Task brief
The answer must consist solely of the lines from the one containing "Gái Xinh (103, 2122)" to the end of the entries below, repeated exactly.

Material to process below:

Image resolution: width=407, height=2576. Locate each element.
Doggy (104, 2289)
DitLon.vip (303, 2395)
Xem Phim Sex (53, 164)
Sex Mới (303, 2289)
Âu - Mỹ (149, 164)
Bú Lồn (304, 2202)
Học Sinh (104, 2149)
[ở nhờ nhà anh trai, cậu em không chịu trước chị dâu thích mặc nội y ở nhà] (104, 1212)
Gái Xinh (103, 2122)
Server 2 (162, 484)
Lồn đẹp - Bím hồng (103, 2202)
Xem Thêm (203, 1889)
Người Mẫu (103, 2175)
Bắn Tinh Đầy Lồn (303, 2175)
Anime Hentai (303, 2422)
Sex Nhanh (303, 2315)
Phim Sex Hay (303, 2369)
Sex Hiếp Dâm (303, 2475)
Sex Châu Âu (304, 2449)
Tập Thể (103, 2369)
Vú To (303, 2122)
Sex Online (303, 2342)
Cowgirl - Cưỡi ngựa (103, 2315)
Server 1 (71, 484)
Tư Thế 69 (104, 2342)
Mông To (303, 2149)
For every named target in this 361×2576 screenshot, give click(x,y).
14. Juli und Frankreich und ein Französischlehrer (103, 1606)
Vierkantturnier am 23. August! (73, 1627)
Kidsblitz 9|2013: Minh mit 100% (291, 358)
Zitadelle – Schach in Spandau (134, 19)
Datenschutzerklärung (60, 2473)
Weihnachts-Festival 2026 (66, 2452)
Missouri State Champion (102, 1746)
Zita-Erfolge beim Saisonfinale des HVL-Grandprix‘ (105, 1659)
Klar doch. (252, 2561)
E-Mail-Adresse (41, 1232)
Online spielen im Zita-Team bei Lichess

End of Material to process.

Expected answer
Gái Xinh (103, 2122)
Server 2 (162, 484)
Lồn đẹp - Bím hồng (103, 2202)
Xem Thêm (203, 1889)
Người Mẫu (103, 2175)
Bắn Tinh Đầy Lồn (303, 2175)
Anime Hentai (303, 2422)
Sex Nhanh (303, 2315)
Phim Sex Hay (303, 2369)
Sex Hiếp Dâm (303, 2475)
Sex Châu Âu (304, 2449)
Tập Thể (103, 2369)
Vú To (303, 2122)
Sex Online (303, 2342)
Cowgirl - Cưỡi ngựa (103, 2315)
Server 1 (71, 484)
Tư Thế 69 (104, 2342)
Mông To (303, 2149)
For every named target in this 361×2576 screenshot, give click(x,y).
14. Juli und Frankreich und ein Französischlehrer (103, 1606)
Vierkantturnier am 23. August! (73, 1627)
Kidsblitz 9|2013: Minh mit 100% (291, 358)
Zitadelle – Schach in Spandau (134, 19)
Datenschutzerklärung (60, 2473)
Weihnachts-Festival 2026 (66, 2452)
Missouri State Champion (102, 1746)
Zita-Erfolge beim Saisonfinale des HVL-Grandprix‘ (105, 1659)
Klar doch. (252, 2561)
E-Mail-Adresse (41, 1232)
Online spielen im Zita-Team bei Lichess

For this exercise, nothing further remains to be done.